I went to Lindy & Grundy and had along talk with the gorgeous Sausage Making Queen of Los Angeles, Amelia. Armed with sausage casings,  several different types of pork and pork fat to be ground, and tips for success from the pros who instruct the pros, I was confident. I spent hours grinding meat, adding spices, filling casings and turning my dining room light fixture into a drying rack.

Then, it was time to fry up the profits of my labor.

It didn’t go well. The casings split, the filling was mealy and dry. Turns out, unless you make sausages in a meat locker you’re not headed for success, sausages need frigid temperatures to turn out perfectly. Which explains why the best sausages come from cold climates as opposed to tropical locations.

I’ll always make as much as I can from scratch, but some things just need to be left to the pros.

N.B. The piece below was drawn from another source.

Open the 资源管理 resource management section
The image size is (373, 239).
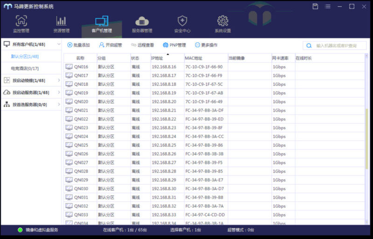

I’ll never buy pre-made tortillas, I’ll always make my own whipped cream and canned frosting makes baby Jesus cry. But sausage making needs to be left to the pros, it’s an art. It takes years to get right, and talent to make perfect. I’ll make the buns from scratch, and the toppings, but I’ll always be on the look out for a butcher shop that makes the best sausages, and when I find it I’ll trade beer for sausages. I know my place.

 

Beer Brat Dogs with Grilled Peach Salsa and Fried Onions_

Beer Brat Dogs with Grilled Peach Salsa and Fried Onions

Ingredients
  

  • 1/3 cup flour
  • 1 tsp salt
  • 1 tsp black pepper
  • ½ white onions sliced
  • canola oil for frying
  • 6 raw bratwursts
  • 24 ounces pale ale
  • 2 ripe but firm peaches sliced
  • ¼ red onion cut in half
  • 2 red jalapenos sliced in half lengthwise
  • ¼ cup chopped cilantro
  • 6 hot dog buns

Instructions
 

  • Combine the flour, salt and pepper in a small bowl, add the onion, toss until well coated.
  • Add 3 to 4 inches of oil to a saucepan, use a deep fry thermometer to bring the oil to 375, adjusting heat to maintain that temperature.
  • Drop the onions in the oil, fry until golden brown, about 4 minutes.
  • Remove from oil, drain on a wire rack or paper towels.
  • In a pan with a lid add the brats and the beer, cover and simmer until the brats are cooked through, remove from pan.
  • Preheat the grill to medium high.
  • Add the brats, peaches, red onion and jalapenos, grilling all until grill marks appear on all sides.
  • Chop the peaches, onion and cilantro, add to a bowl along with the cilantro, toss to combine.
  • Add the brats to the buns, top with peach salsa and fried onions.